#### Prompt:
Reproduce exactly the run of lines that begins with the one containing "Given: Click the" and ends with the last line of the records, omitting pictures.

#### The input:
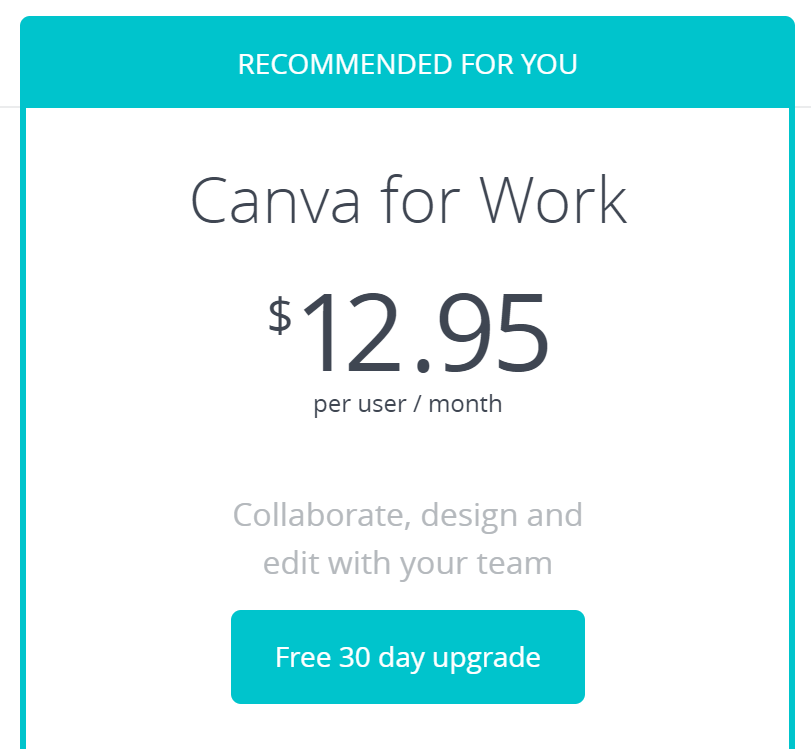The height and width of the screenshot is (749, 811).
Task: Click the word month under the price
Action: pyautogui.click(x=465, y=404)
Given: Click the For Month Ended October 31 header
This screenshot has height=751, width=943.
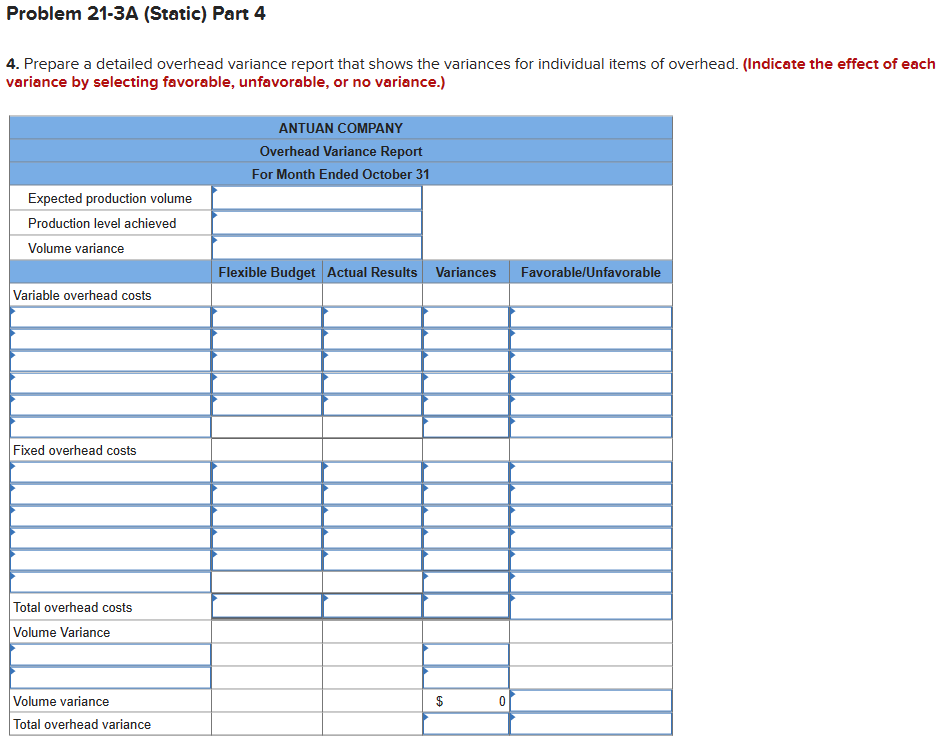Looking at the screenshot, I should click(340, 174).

#### Exercise solution:
Given: Click the For Month Ended October 31 header
This screenshot has height=751, width=943.
Looking at the screenshot, I should click(340, 174).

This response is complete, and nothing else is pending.